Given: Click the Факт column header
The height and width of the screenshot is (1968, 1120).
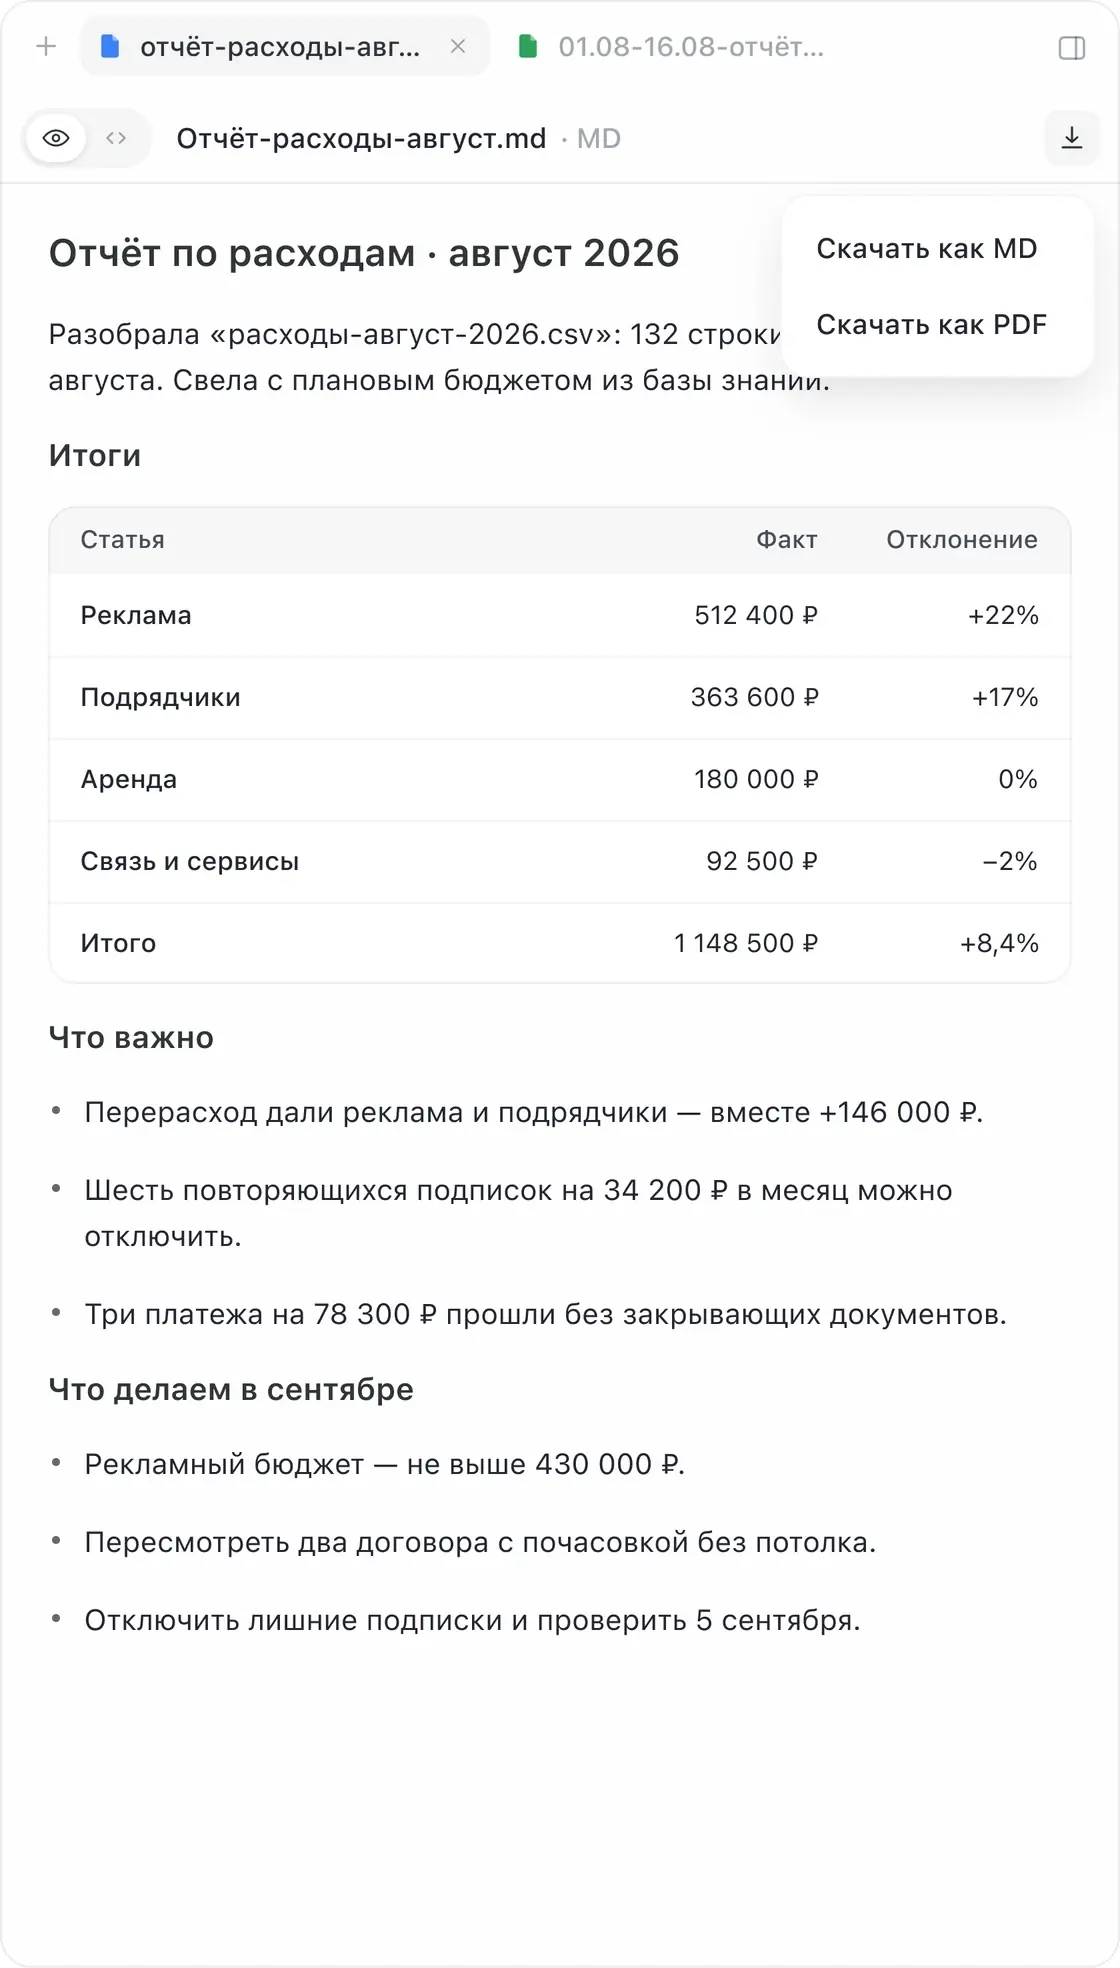Looking at the screenshot, I should (x=787, y=540).
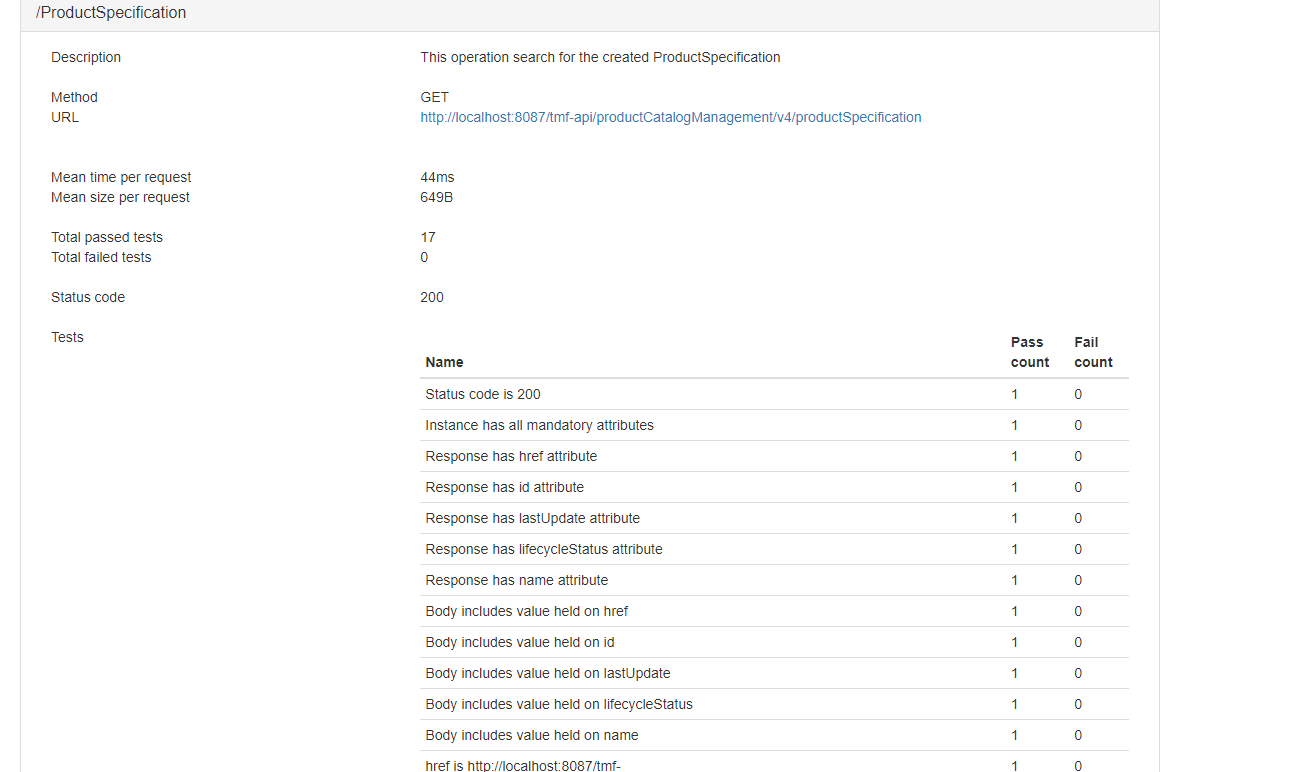Sort the table by Name column
This screenshot has height=772, width=1301.
[444, 362]
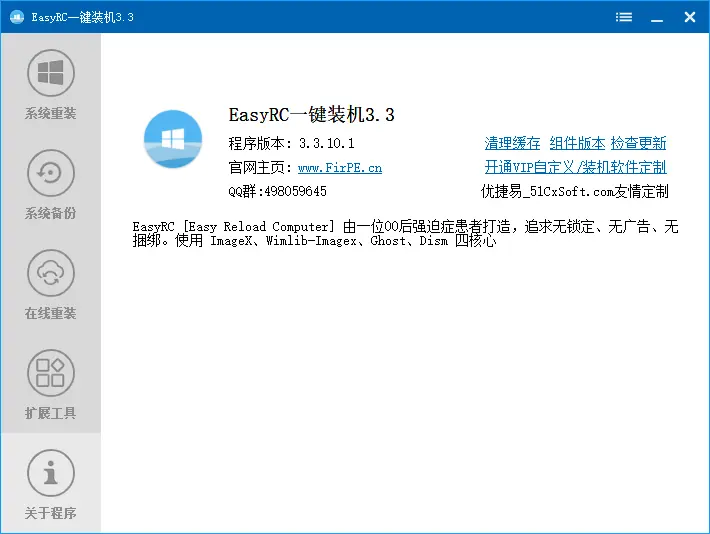Image resolution: width=710 pixels, height=534 pixels.
Task: Open the 组件版本 link
Action: click(577, 144)
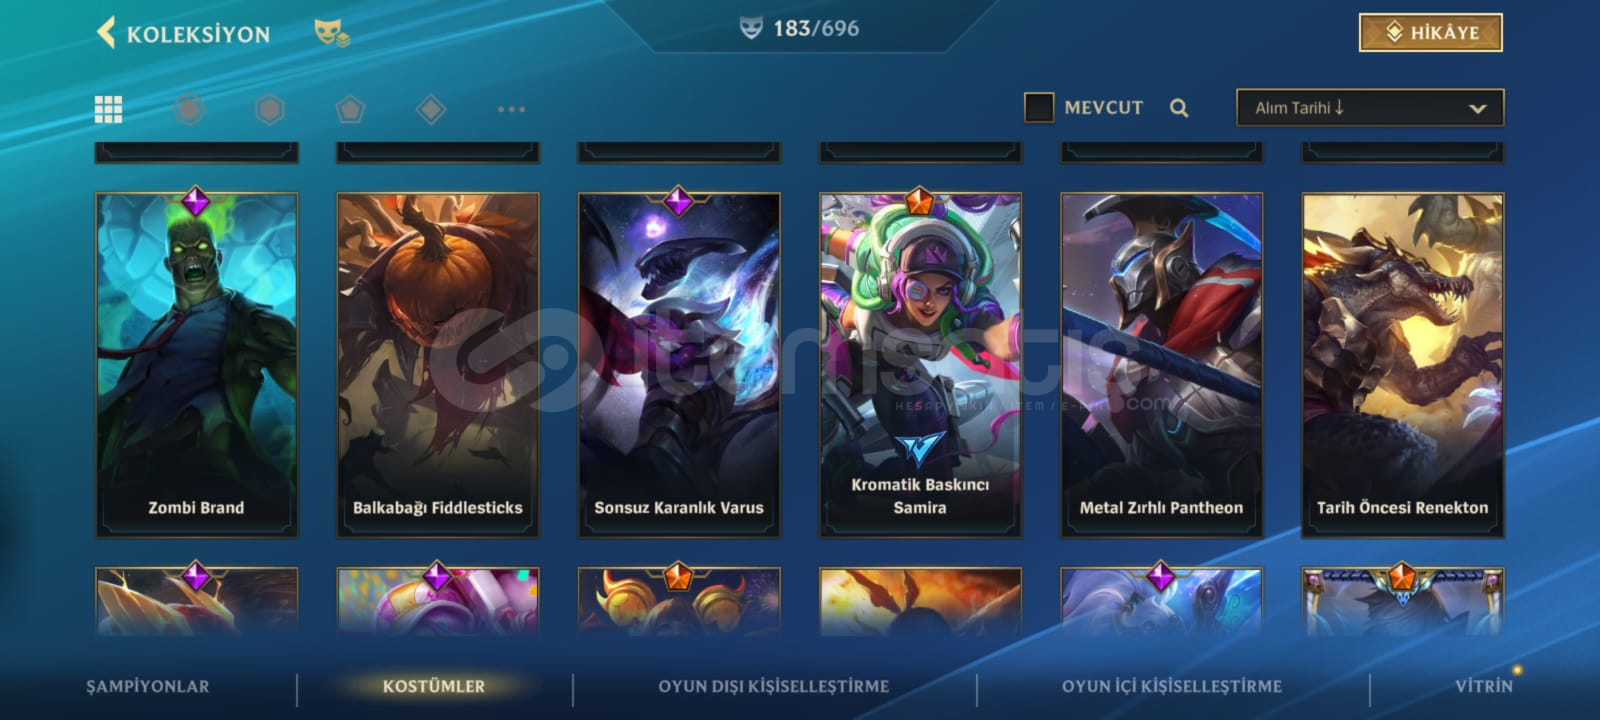Switch to the Şampiyonlar tab

[147, 686]
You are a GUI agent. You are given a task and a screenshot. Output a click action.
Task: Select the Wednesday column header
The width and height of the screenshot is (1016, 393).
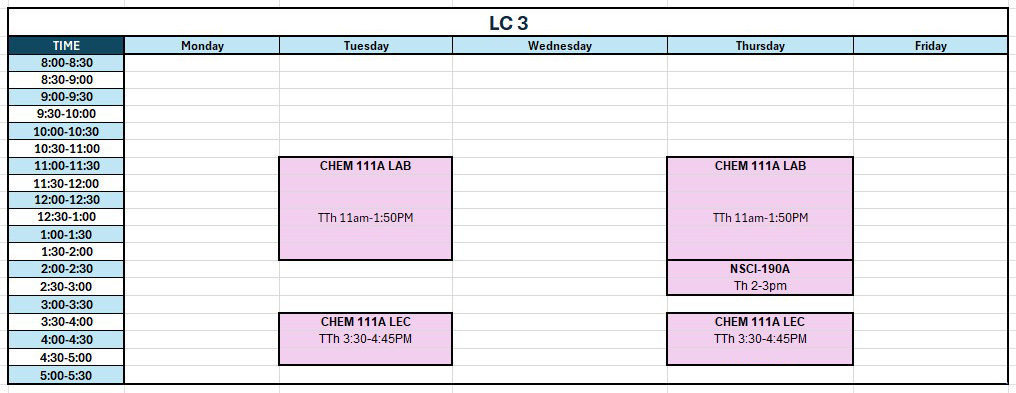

• Your task: Because the pictures are not wanted, retype every record exactly without them.

• Written answer:
Given: Click the Факт column header
The height and width of the screenshot is (1968, 1120).
Looking at the screenshot, I should (x=787, y=540).
Sort the table by Name column
This screenshot has height=772, width=1301.
[444, 362]
Image resolution: width=710 pixels, height=534 pixels.
Task: Open the 组件版本 link
Action: click(577, 144)
Switch to the Şampiyonlar tab

[147, 686]
You are a GUI agent. You are given a task and a screenshot. Output a click action.
Task: Select the Wednesday column header
The width and height of the screenshot is (1016, 393).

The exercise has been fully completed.